Kein landläufiges Biopic, sondern die Beschwörung einer Freundschaft unter Profis kündigt sich im atemraubenden Prolog dieses Films an. Pablo Agüero greift eine legendenumwobene Episode in Saint-Exupérys Leben auf: seine Zeit als Pilot einer Luftpostgesellschaft in Patagonien, wo später gar ein Berggipfel nach ihm benannt wurde. Agüeros Drehbuch nimmt sich lässliche Freiheiten. Tatsächlich hatte der Titelheld die Fluglinie gegründet und war weit erfahrener als seine filmische Inkarnation. Auch als Schriftsteller war er bereits bekannt, während er hier erst im Epilog dazu wird. Mithin kehren sich die Verhältnisse in dieser Initiationsgeschichte um: Guillaumet übernimmt die Rolle des Mentors, während Saint-Ex noch ein naiver Träumer mit großen Ideen ist. Sein gewohntes, amüsiertes Phlegma muss Garrel zu diesem Zweck ablegen. Als der Freund von einem waghalsigen Flug über die Kordilleren nicht zurückkehrt, setzen Saint-Ex und Guillaumets Frau (Diane Kruger) alles daran, ihn zu retten. Nach menschlichem Ermessen scheint die Mission aussichtslos. Saint-Ex' Maschine kann nicht die nötige Flughöhe erreichen, um die Berggipfel zu überwinden. Und die Einheimischen wissen, dass die Anden im Winter keinen Verschollenen zurückgeben.
Es mangelt nicht an Tollkühnheit in diesem Film, weder vor noch hinter der Kamera. Der aus Argentinien stammende Regisseur (seine Geburtsstadt Mendoza spielt eine wichtige Rolle als Basislager der Linie) scheint seine frühe Neigung zum Abenteuergenre mit jeder neuen Arbeit philosophisch vertiefen zu wollen. Saint-Exupérys Frage nach der Bestimmung des Menschen – ein persönliches Opfer zu bringen für eine Sache, an die man glaubt –, lässt er nach dem Auftakt indes rasch hinter sich. Nun kommt »Der kleine Prinz« ins Spiel.

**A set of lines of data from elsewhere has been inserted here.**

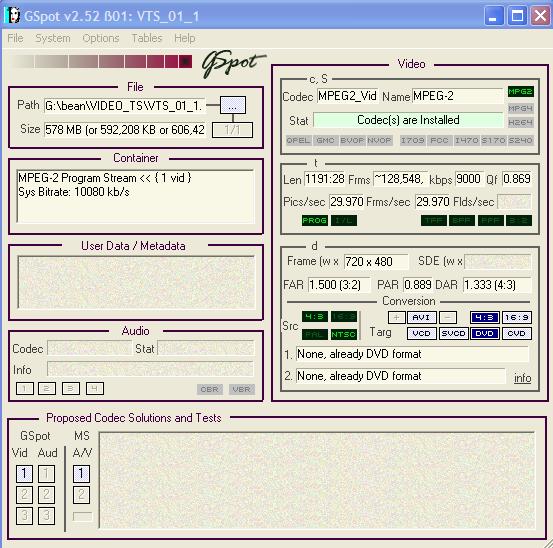
Task: Click the MPG2 codec indicator
Action: [521, 92]

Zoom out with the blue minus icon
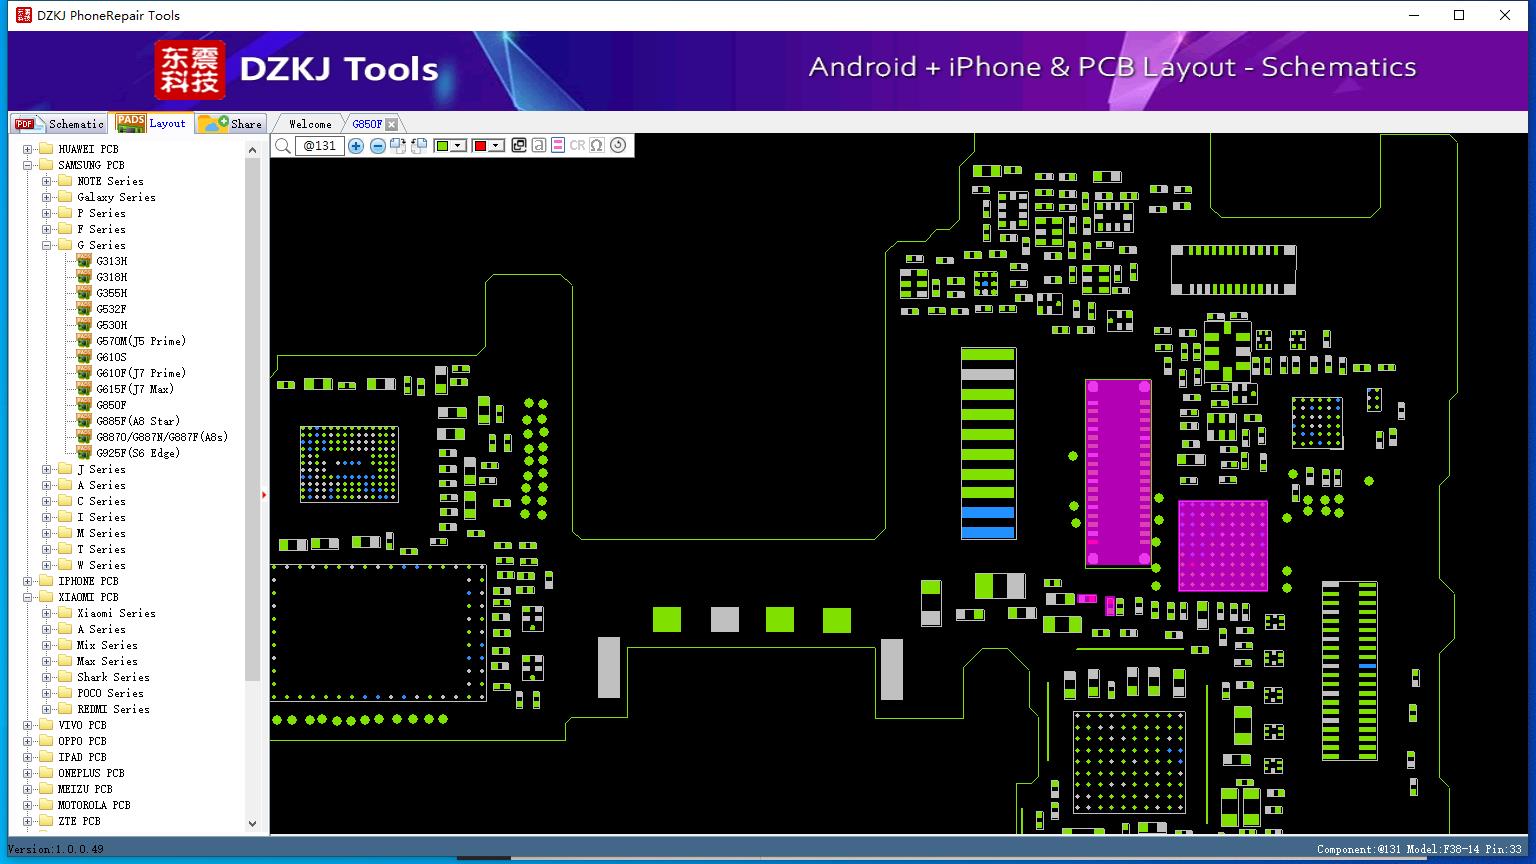coord(378,146)
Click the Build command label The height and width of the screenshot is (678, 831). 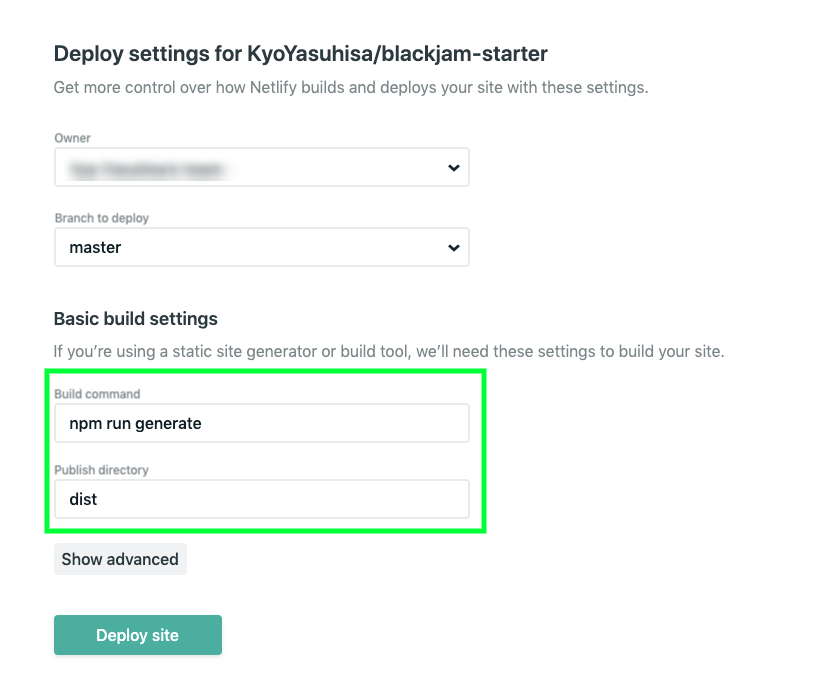pos(96,394)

Sein Held rekonstruiert die Strecke des Freundes nicht nach topographischen Anhaltspunkten, sondern märchenhaften. Ein kleines Mädchen tritt auf, das »sehen kann, wie sich der Wind bewegt«, und ein weiser Hirtenjunge rät ihm, den Flug der Kondore zu studieren. Agüeros poetischer Ehrgeiz findet zunächst eine triftige Entsprechung in erhabenen Landschaftpanoramen. Aber die physische Realität kommt seinem Film zusehends abhanden.
Die naiven Spezialeffekte, gewiss aus Bildernot geboren, geraten zu einer ästhetischen Tyrannei. Die Elemente verblassen, Wolken und Schnee mischen sich zu einem silbrigen Einerlei, das nur gelegentlich von orangerotem Sonnenlicht durchbrochen wird: Jedes Bild wirkt synthetisch. Mitunter kann man schwer entscheiden, wer mehr zu bedauern ist: die Darsteller, die unablässig vor einem Green Screen agieren müssen – oder die Kamerafrau Claire Mathon, deren Kunst eigentlich in der lyrischen Verankerung von Geschichten in erlebbarer Wirklichkeit besteht.